▶ _TRY IT_
Retype, word for word, every line from the one holding "TFX (1140, 439)" through the one holding "Hier (960, 986)" in the entries below, both included, and only those lines.

Dataset entries:
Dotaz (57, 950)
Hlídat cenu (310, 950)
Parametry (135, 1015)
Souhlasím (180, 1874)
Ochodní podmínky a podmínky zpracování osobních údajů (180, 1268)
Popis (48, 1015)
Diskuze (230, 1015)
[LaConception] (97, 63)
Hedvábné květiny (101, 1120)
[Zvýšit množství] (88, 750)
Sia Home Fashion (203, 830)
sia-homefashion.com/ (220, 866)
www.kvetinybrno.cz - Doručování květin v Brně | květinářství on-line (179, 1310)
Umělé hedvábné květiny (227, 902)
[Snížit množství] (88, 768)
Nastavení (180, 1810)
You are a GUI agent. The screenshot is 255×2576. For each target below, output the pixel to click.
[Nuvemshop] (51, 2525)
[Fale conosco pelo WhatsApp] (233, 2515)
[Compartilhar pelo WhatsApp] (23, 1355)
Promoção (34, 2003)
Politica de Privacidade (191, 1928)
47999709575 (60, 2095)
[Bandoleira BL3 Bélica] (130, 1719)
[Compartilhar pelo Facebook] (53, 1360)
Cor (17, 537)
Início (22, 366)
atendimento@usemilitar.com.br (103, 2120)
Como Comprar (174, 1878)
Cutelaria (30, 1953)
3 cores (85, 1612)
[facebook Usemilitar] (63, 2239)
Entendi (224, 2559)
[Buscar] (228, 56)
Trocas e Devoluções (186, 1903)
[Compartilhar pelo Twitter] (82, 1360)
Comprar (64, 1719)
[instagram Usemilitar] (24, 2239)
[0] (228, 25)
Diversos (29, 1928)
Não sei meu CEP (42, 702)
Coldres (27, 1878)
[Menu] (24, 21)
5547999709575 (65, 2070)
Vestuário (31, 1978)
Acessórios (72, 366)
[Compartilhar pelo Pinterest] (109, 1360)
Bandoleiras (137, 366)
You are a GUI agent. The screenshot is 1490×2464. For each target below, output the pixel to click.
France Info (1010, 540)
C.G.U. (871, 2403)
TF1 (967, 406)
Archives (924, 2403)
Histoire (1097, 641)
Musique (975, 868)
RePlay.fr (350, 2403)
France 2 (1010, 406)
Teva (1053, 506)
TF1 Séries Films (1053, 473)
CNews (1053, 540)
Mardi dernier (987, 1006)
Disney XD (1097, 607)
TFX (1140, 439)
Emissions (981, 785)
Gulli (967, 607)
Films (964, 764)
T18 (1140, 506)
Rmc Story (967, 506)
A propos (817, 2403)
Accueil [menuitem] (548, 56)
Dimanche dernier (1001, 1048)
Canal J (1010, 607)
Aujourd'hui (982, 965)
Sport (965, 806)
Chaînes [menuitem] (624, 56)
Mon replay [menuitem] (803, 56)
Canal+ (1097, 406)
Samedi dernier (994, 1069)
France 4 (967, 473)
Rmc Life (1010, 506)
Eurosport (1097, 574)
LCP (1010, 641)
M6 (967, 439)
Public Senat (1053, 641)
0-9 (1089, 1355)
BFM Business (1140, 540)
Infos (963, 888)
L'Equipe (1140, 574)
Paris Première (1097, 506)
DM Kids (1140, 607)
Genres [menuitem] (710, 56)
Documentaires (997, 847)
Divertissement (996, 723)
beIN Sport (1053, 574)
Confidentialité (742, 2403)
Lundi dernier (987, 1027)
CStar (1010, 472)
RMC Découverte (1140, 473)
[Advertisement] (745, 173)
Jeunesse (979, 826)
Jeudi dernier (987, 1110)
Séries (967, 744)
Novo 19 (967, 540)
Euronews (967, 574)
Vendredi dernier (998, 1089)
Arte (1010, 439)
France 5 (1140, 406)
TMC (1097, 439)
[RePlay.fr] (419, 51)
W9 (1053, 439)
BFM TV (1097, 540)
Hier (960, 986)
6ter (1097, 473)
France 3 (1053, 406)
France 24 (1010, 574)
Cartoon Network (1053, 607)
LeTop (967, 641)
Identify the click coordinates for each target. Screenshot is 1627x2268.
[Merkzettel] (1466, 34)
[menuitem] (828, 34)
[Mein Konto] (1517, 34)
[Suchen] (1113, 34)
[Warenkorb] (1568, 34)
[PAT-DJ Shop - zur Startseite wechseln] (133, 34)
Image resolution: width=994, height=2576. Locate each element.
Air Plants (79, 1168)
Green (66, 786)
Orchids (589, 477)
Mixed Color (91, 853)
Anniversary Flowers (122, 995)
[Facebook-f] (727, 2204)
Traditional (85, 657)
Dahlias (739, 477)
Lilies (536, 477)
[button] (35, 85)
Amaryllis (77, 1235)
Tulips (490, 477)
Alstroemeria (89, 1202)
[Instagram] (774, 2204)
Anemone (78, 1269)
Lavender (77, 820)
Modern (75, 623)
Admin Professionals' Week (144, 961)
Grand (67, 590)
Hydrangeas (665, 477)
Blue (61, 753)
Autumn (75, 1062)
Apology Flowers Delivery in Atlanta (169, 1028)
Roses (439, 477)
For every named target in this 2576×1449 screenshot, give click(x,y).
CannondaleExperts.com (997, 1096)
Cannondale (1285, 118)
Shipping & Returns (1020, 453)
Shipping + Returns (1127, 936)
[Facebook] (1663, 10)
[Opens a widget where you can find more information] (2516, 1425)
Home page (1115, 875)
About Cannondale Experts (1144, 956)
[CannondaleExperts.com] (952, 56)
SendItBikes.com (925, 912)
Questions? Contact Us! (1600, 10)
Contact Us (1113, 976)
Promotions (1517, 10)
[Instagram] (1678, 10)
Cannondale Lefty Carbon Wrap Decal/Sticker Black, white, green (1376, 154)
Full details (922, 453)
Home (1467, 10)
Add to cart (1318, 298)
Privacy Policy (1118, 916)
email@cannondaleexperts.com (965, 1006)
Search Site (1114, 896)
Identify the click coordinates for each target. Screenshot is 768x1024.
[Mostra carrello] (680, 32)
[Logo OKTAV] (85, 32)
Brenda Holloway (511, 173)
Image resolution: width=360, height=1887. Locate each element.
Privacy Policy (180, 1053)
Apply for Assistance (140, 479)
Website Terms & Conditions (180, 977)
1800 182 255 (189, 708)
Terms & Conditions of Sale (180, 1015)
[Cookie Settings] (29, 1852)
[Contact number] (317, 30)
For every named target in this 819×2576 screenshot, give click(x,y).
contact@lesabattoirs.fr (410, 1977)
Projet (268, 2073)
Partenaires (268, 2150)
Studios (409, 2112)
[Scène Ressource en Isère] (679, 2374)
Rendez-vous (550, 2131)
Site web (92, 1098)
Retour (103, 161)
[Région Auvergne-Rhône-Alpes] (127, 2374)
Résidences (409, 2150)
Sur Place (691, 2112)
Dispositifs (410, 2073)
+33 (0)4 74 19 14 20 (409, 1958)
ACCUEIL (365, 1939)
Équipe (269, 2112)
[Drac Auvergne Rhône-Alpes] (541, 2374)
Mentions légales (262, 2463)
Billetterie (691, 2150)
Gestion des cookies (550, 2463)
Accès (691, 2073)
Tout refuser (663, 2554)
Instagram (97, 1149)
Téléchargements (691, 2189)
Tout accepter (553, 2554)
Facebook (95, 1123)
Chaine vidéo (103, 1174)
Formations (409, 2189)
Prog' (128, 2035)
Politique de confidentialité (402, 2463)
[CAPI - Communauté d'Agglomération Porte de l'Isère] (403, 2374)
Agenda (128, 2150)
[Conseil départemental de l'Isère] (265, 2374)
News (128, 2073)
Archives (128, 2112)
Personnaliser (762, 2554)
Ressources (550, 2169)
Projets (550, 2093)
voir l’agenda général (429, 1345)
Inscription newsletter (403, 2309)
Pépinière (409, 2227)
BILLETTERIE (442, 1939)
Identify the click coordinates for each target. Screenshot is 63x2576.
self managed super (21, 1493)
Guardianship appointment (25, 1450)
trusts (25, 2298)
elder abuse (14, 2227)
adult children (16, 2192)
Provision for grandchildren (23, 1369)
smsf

▶ _TASK ANSWER_
TFX (1140, 439)
Emissions (981, 785)
Gulli (967, 607)
Films (964, 764)
T18 (1140, 506)
Rmc Story (967, 506)
A propos (817, 2403)
Accueil [menuitem] (548, 56)
Dimanche dernier (1001, 1048)
Canal J (1010, 607)
Aujourd'hui (982, 965)
Sport (965, 806)
Chaînes [menuitem] (624, 56)
Mon replay [menuitem] (803, 56)
Canal+ (1097, 406)
Samedi dernier (994, 1069)
France 4 (967, 473)
Rmc Life (1010, 506)
Eurosport (1097, 574)
LCP (1010, 641)
M6 (967, 439)
Public Senat (1053, 641)
0-9 (1089, 1355)
BFM Business (1140, 540)
Infos (963, 888)
L'Equipe (1140, 574)
Paris Première (1097, 506)
DM Kids (1140, 607)
Genres [menuitem] (710, 56)
Documentaires (997, 847)
Divertissement (996, 723)
beIN Sport (1053, 574)
Confidentialité (742, 2403)
Lundi dernier (987, 1027)
CStar (1010, 472)
RMC Découverte (1140, 473)
[Advertisement] (745, 173)
Jeunesse (979, 826)
Jeudi dernier (987, 1110)
Séries (967, 744)
Novo 19 (967, 540)
Euronews (967, 574)
Vendredi dernier (998, 1089)
Arte (1010, 439)
France 5 (1140, 406)
TMC (1097, 439)
[RePlay.fr] (419, 51)
W9 (1053, 439)
BFM TV (1097, 540)
Hier (960, 986)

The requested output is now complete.